Anti-Citizenship Amendment Act activist Sharjeel Imam, on the run after sedition charges were slapped against him for allegedly making inflammatory speeches, was on Tuesday arrested from Bihar's Jehanabad district where a court handed him over to a Delhi police team on transit remand.
The Jawaharlal Nehru University scholar was wanted by police of several states, including Uttar Pradesh, Assam, Manipur, Arunachal Pradesh and Delhi.
Jehanabad superintendent of police Manish Kumar said Imam, who was arrested from a place in Kako police station area, was produced before the court of Chief Judicial Magistrate R K Rajak where he was handed over to a Delhi police team on transit remand for 36 hours.

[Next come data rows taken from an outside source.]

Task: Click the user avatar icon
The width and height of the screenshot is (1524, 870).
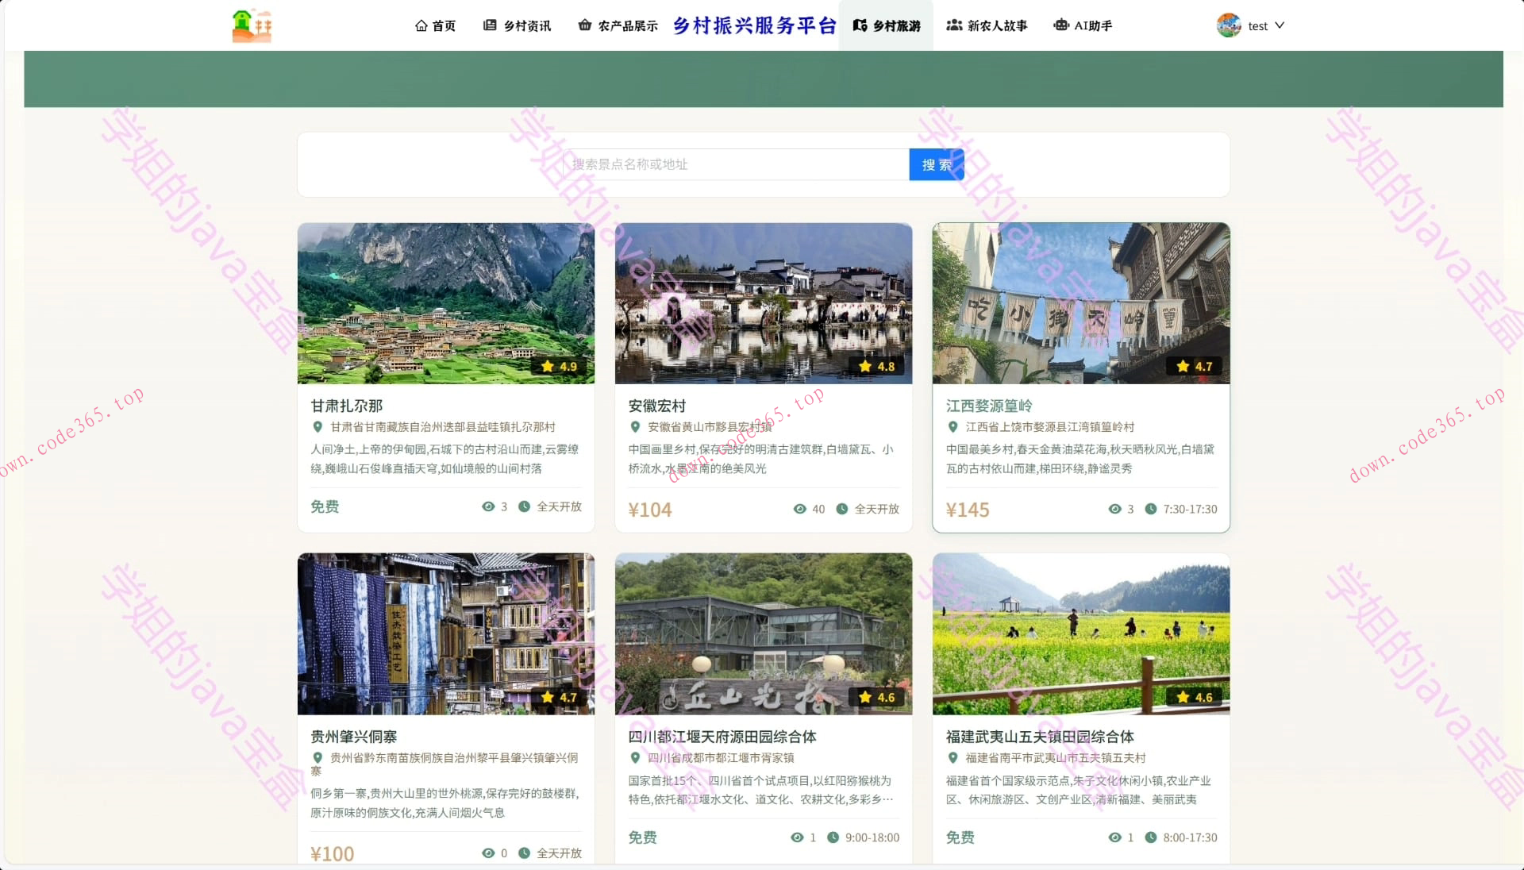Action: pos(1228,25)
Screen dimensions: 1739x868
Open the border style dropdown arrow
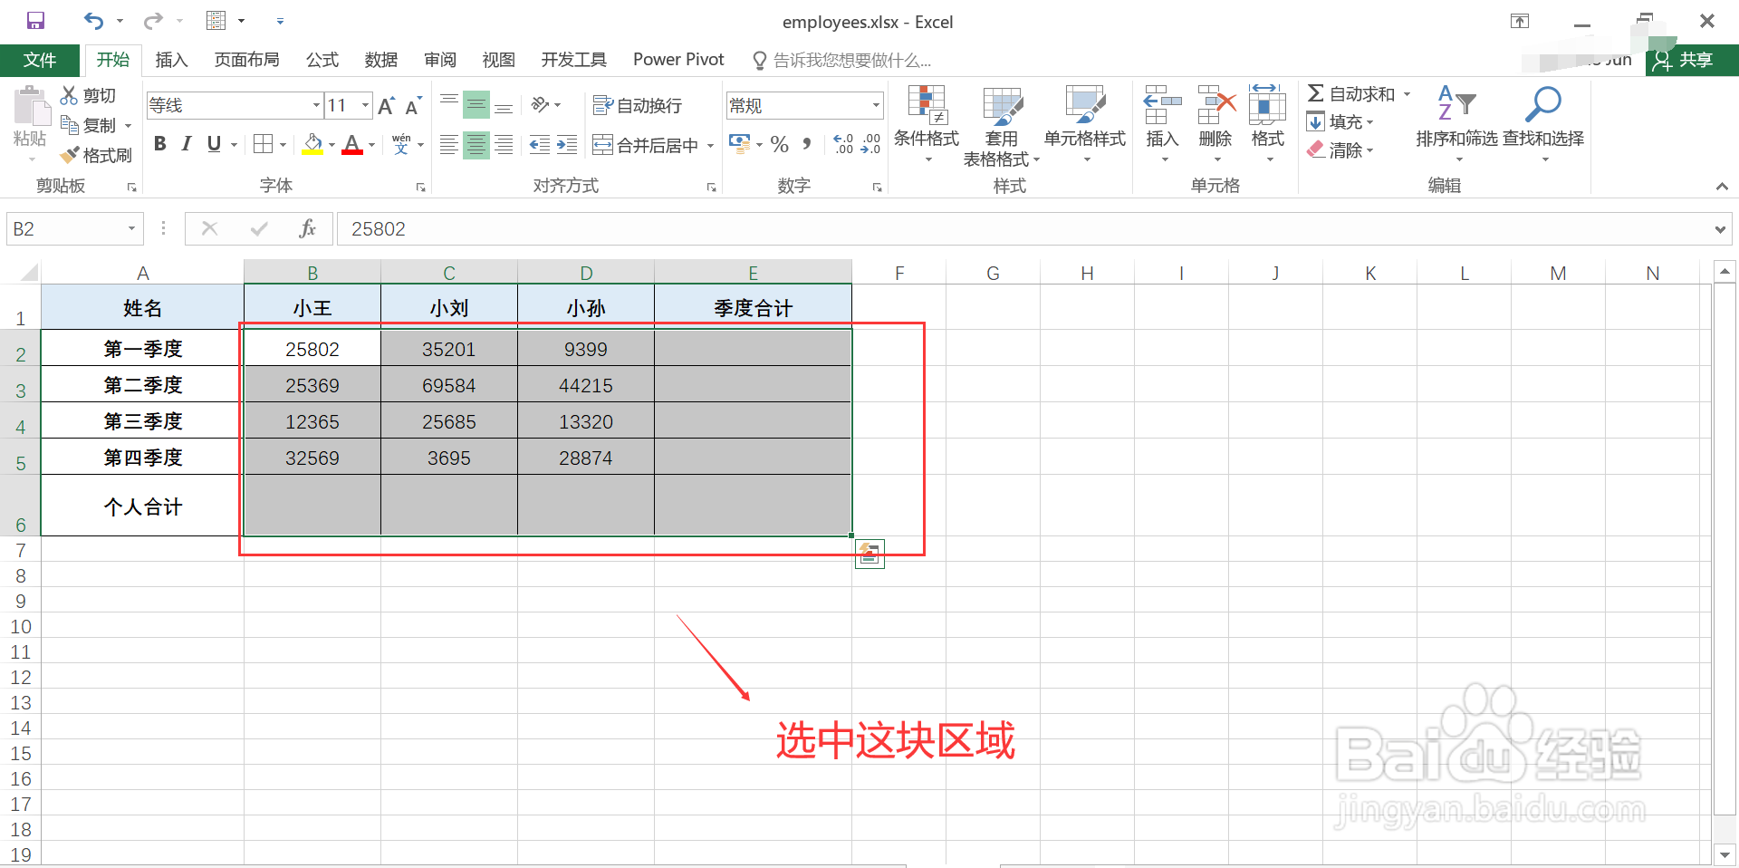click(x=282, y=144)
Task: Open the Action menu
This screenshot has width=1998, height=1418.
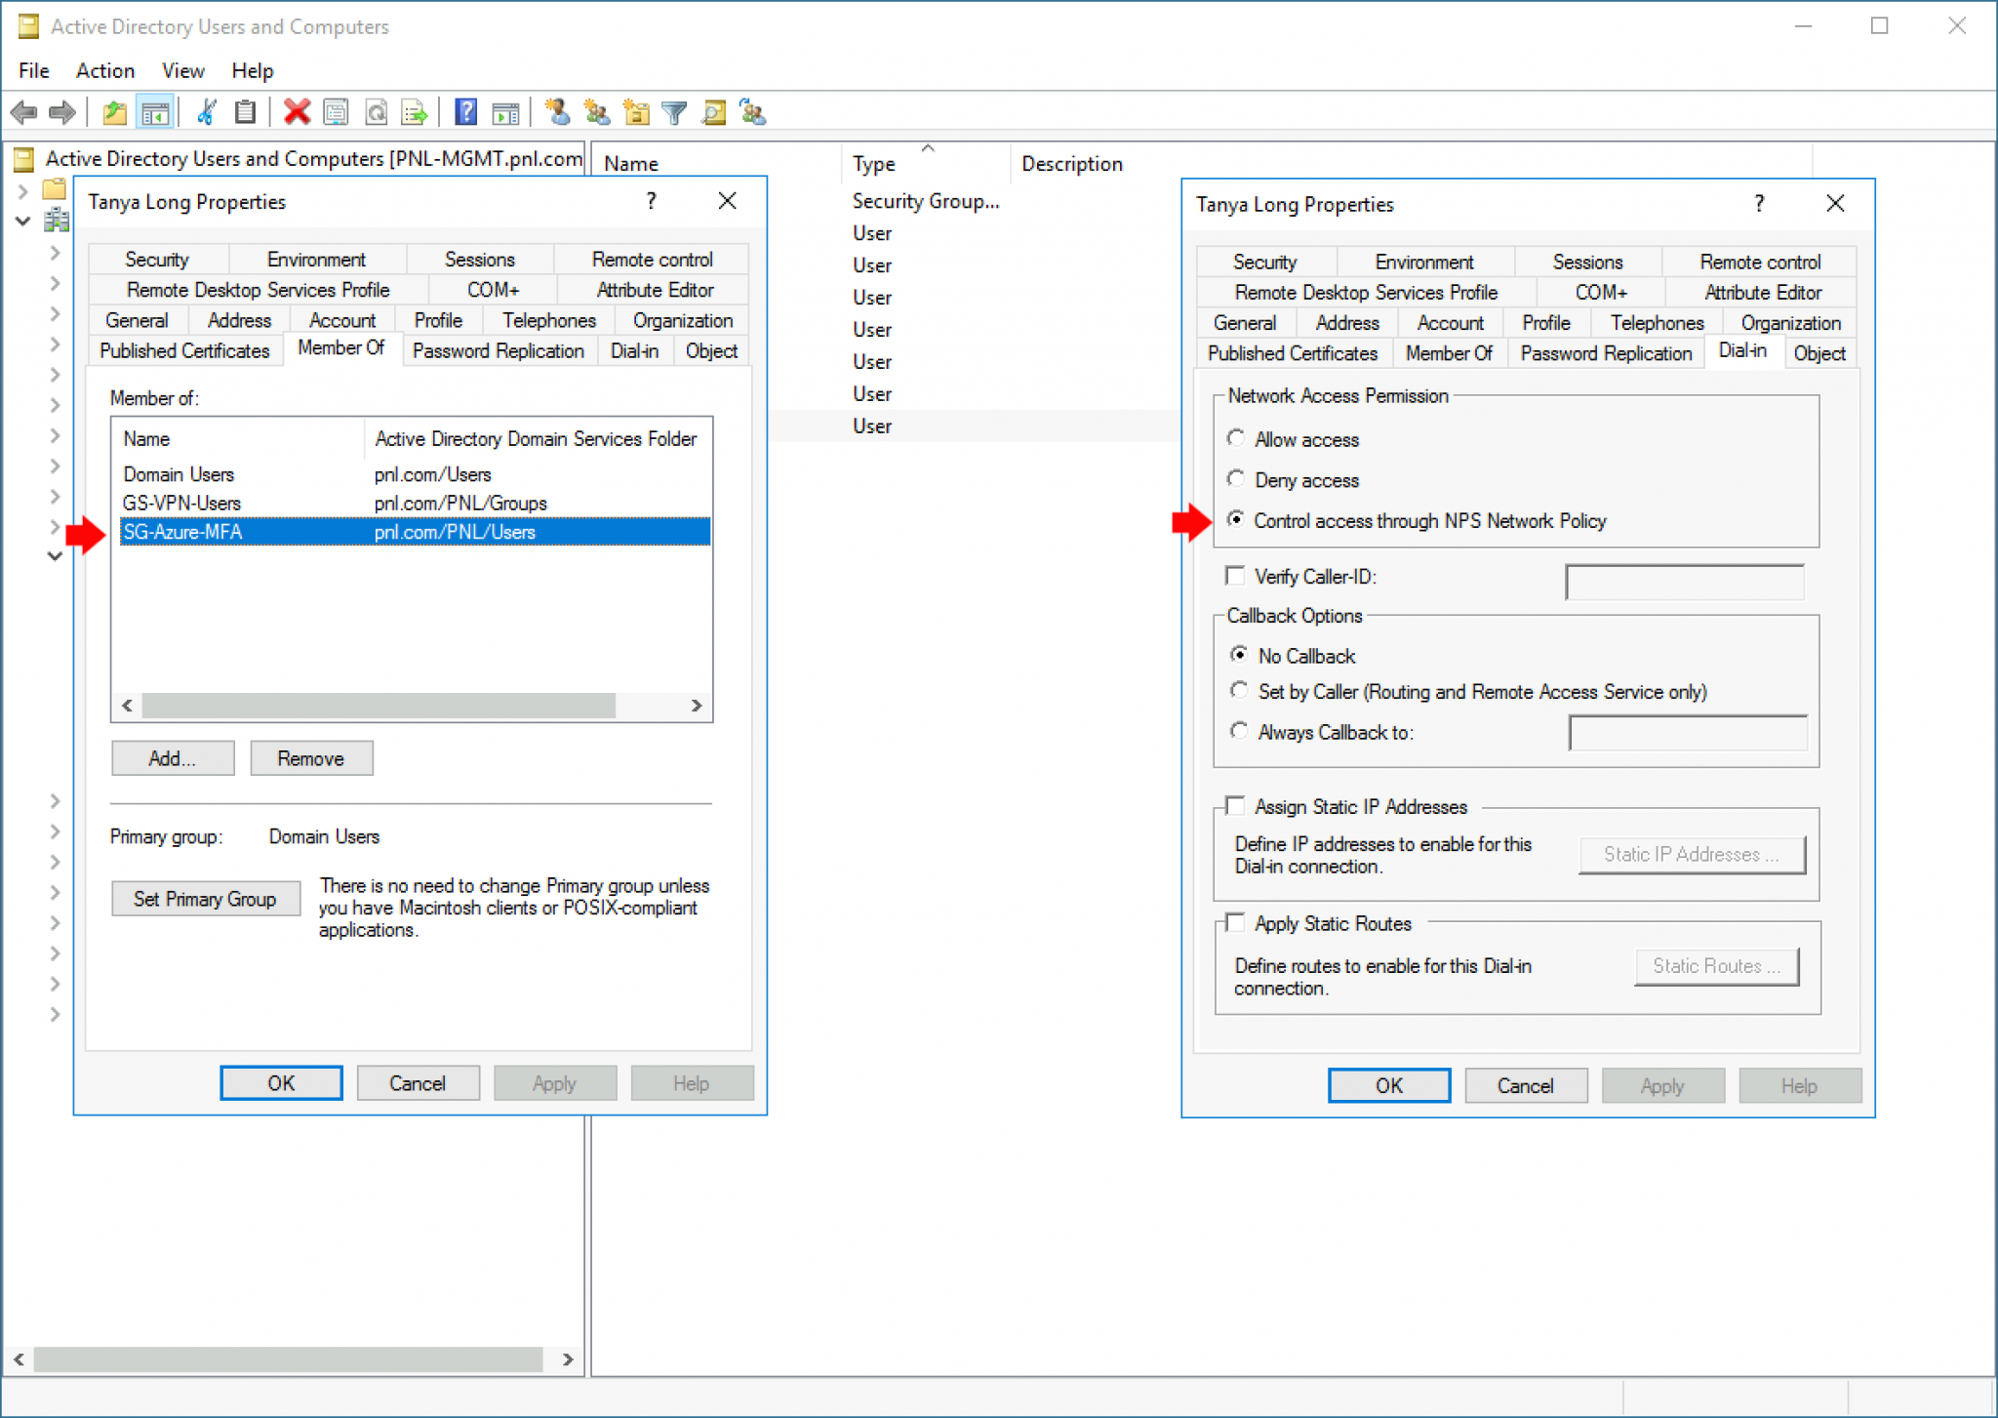Action: tap(104, 70)
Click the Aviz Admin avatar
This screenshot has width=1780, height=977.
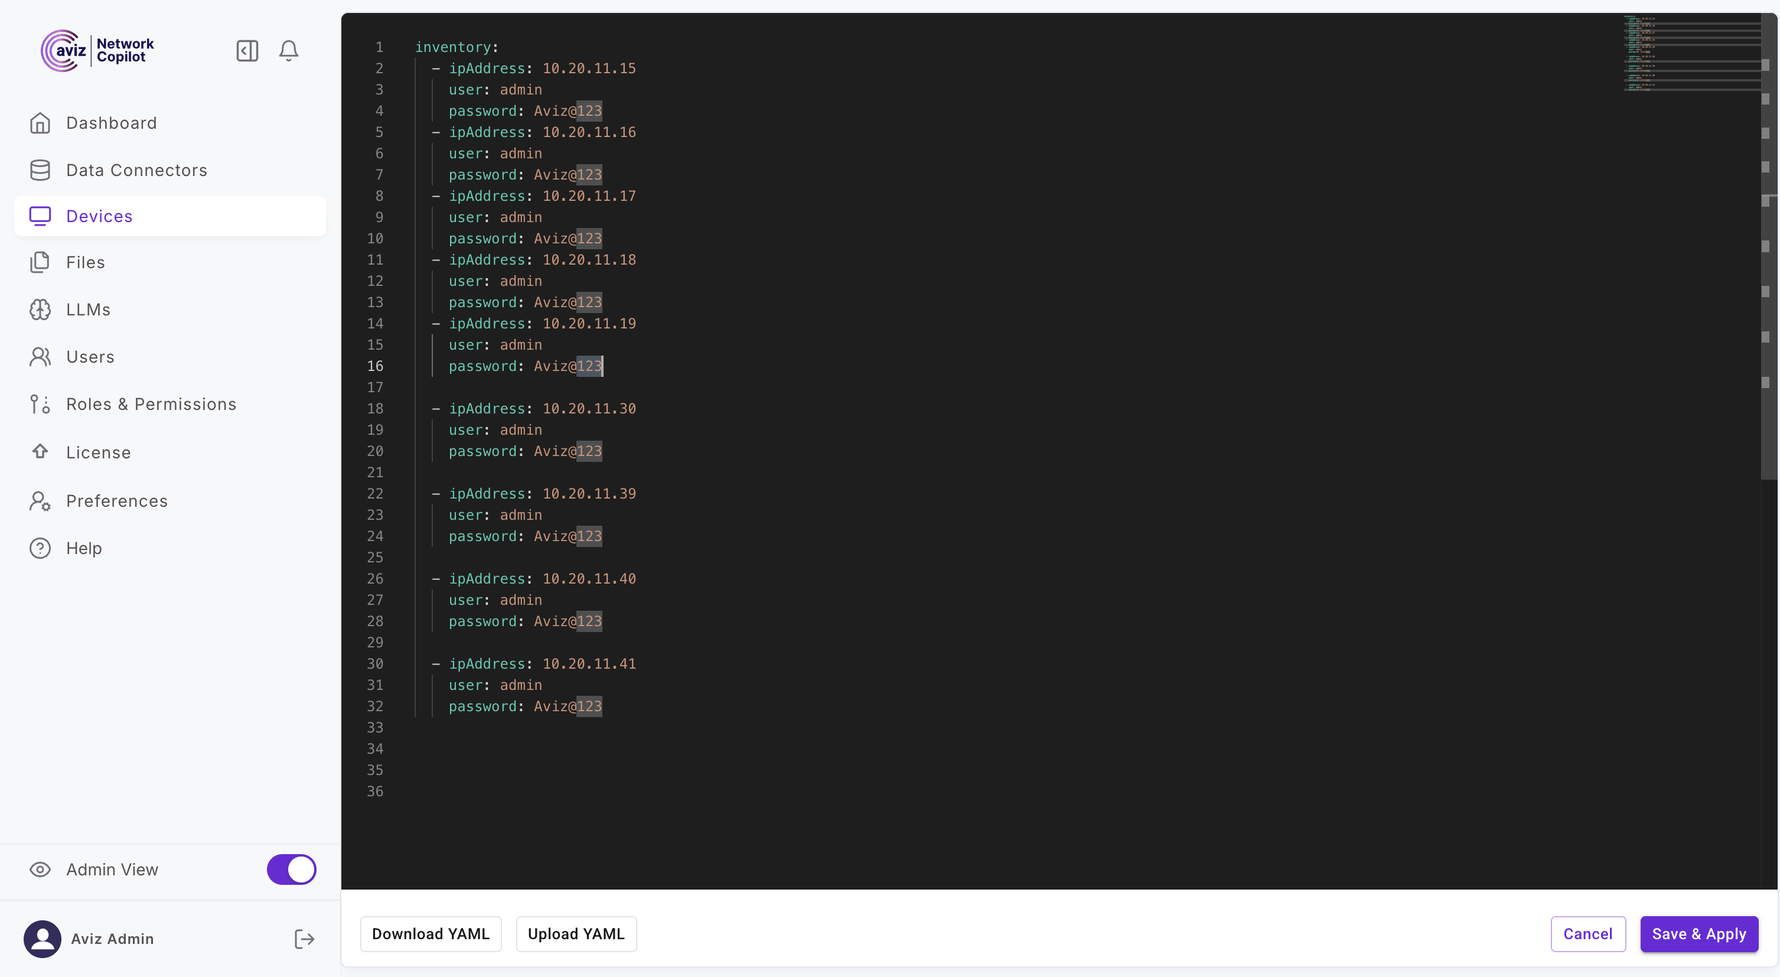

According to the SP, Sharjeel Imam was arrested in the afternoon from a place close to his ancestral house, hours after his younger brother Muzzamil Imam was picked up for questioning and grilled by police.
The officer did not disclose further details though unconfirmed reports said that the JNU scholar, who had arrived in his native district the previous night, was hiding in a mosque to which he was guided by a close relative.
Police had earlier raided his ancestral home on Sunday when it went hunting for him but Imam eluded the dragnet.
A graduate in computer science from IIT-Mumbai, Imam had shifted to Delhi for pursuing research at the Centre for Historical Studies at the JNU.
He was slapped with a sedition case after a video of his purported speech went viral on social media where he was heard speaking about "cutting off" Assam and the northeast from the rest of India.
"If five lakh people are organised, we can cut off the northeast and India permanently. If not, at least for a month or half a month. Throw as much 'mawad' (variously described as pus or rubbish) on rail tracks and roads as it would take the Air Force one month to clear it.
"Cutting off Assam (from India) is our responsibility, only then they (the government) will listen to us. We know the condition of Muslims in Assam....they are being put into detention camps," he was shown in the video as saying.
Meanwhile, Bihar chief minister Nitish Kumar reacted to the development, saying the arrested student activist "ought to have an understanding of the countrys Constitution and the law....if anybody talks about India's disintegration, who is going to accept this".
Kumar also stressed that people like Sharjeel were "exceptions" and did not represent "views held by a large section of people".